▸ YOUR ASSIGNMENT: In the data below, how many lines include the string "agent"? Give only the number.

● ● ● ●

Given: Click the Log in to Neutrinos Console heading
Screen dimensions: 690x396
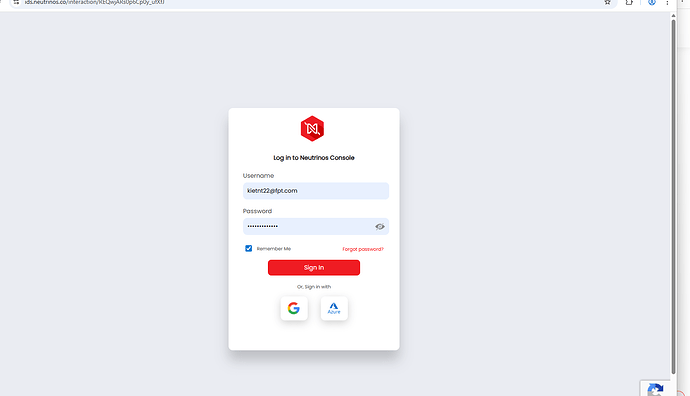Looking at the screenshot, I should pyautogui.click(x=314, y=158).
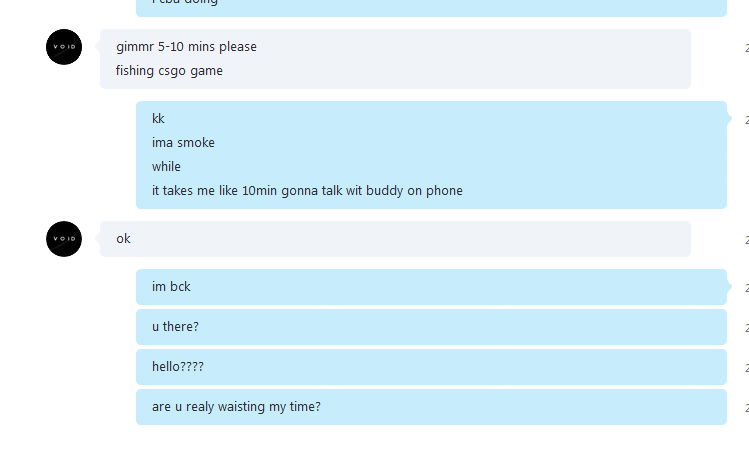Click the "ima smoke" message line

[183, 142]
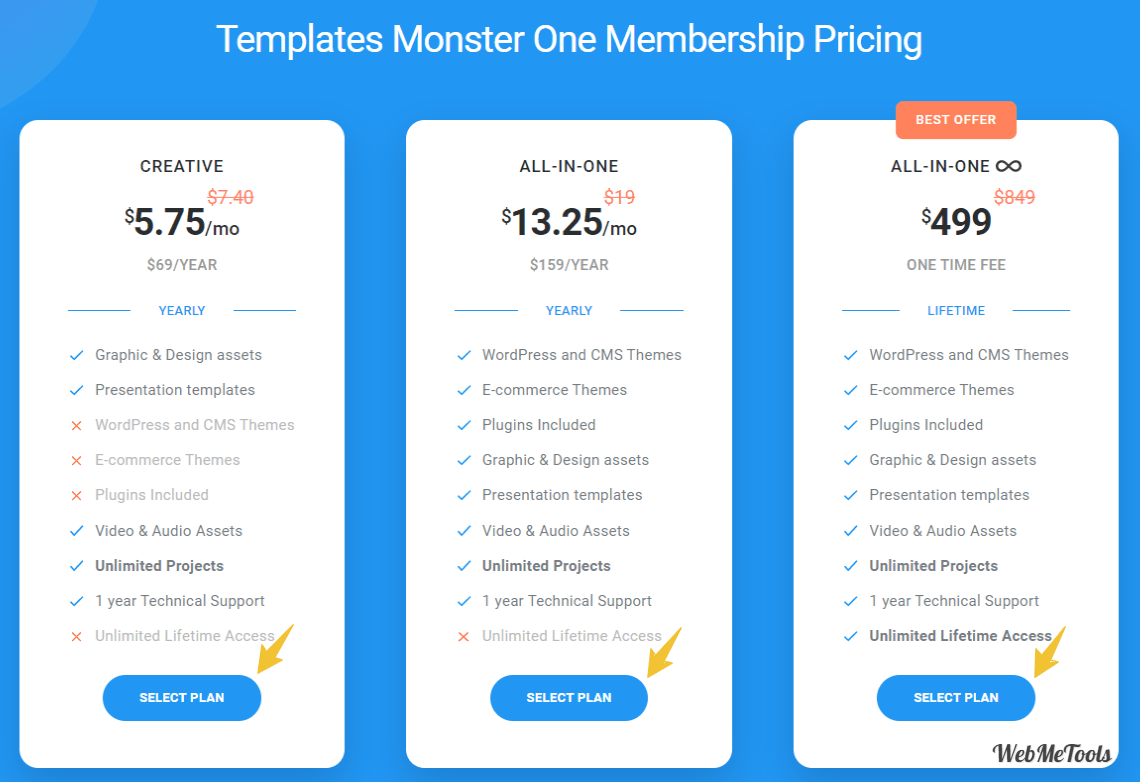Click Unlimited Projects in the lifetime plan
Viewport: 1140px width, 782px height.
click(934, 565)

● ● ● ●

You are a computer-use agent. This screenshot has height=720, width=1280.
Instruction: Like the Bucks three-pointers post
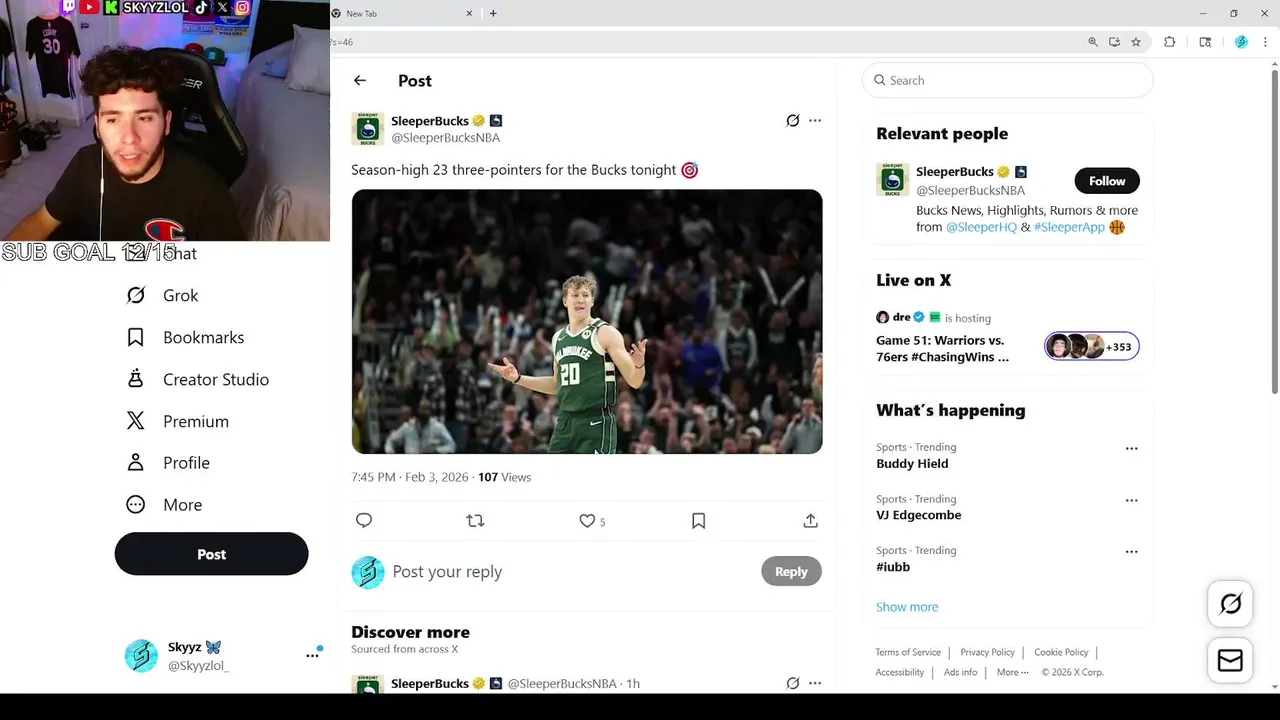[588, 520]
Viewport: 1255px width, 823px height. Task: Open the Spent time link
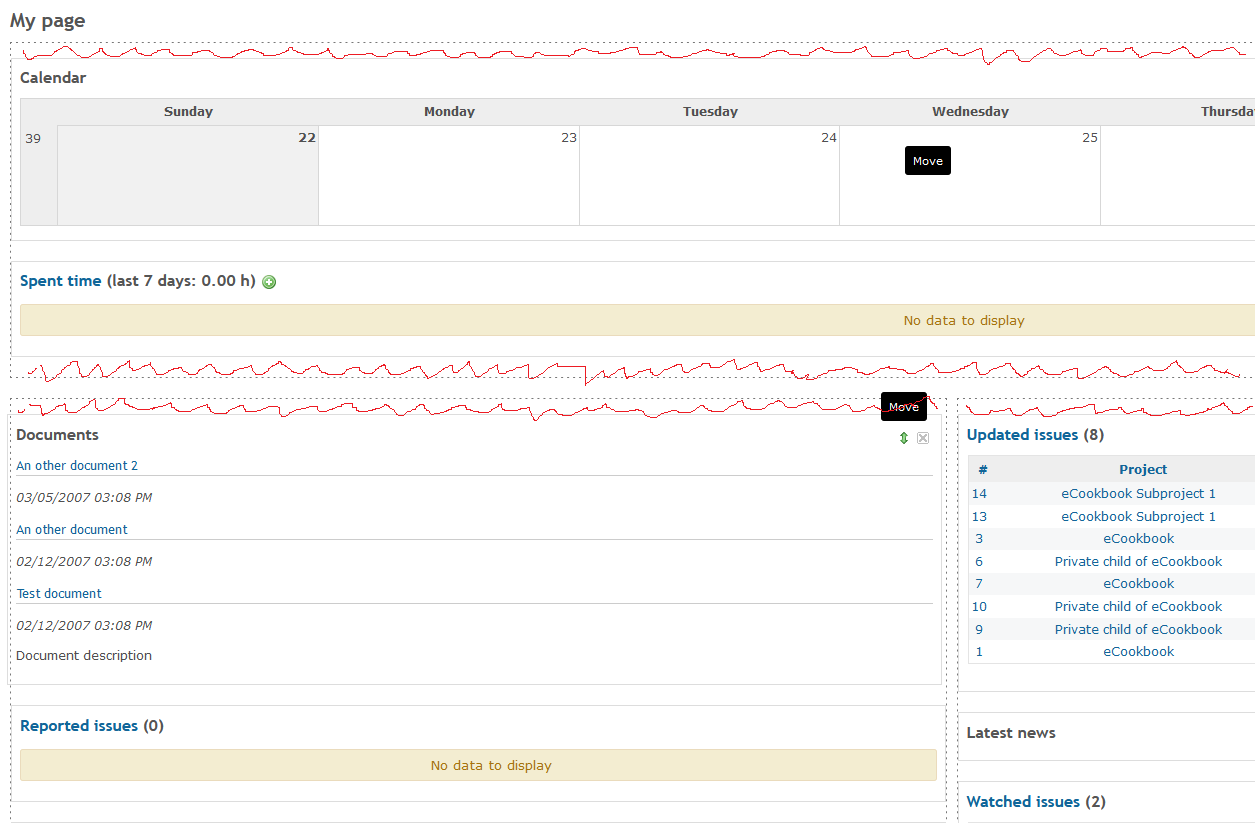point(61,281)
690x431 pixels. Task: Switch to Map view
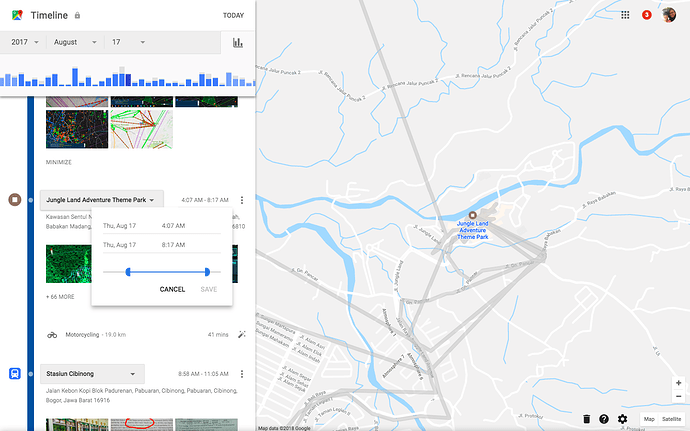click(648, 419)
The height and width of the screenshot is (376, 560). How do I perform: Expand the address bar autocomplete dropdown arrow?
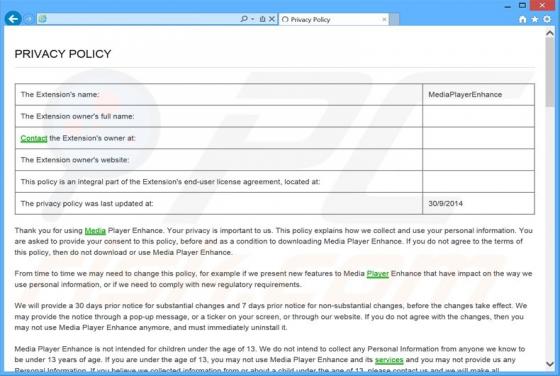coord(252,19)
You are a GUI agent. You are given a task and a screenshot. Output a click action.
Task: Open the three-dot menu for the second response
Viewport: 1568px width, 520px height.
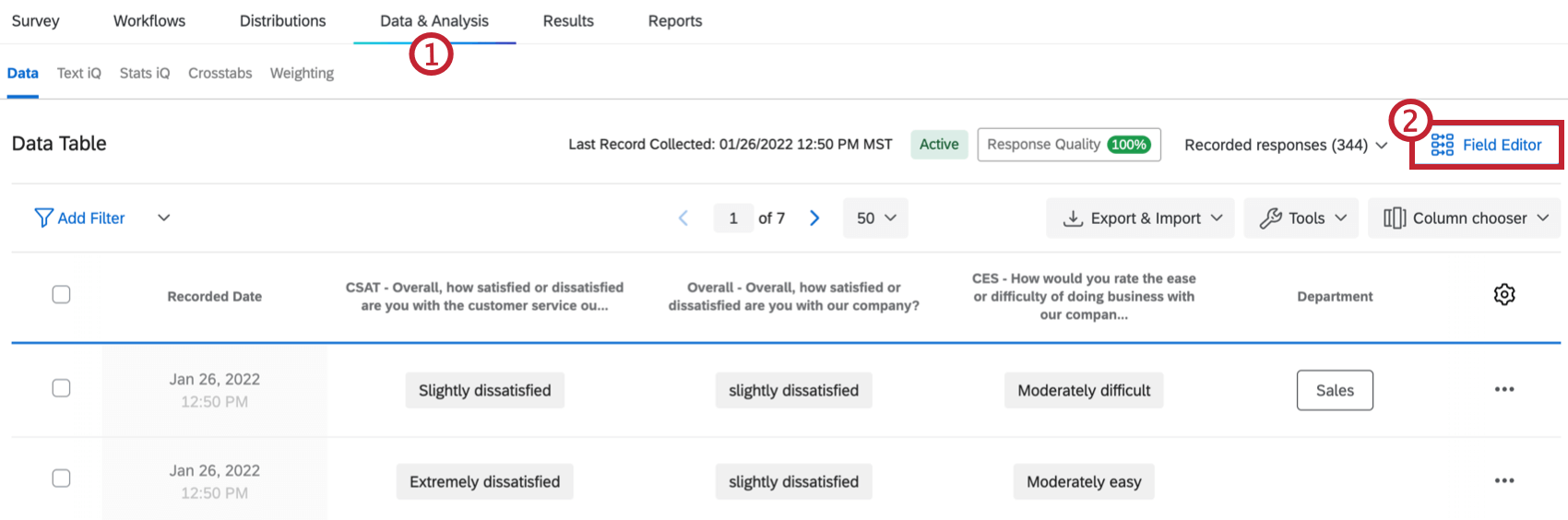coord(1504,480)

● ● ● ●

▸ WRITTEN RESPONSE: 2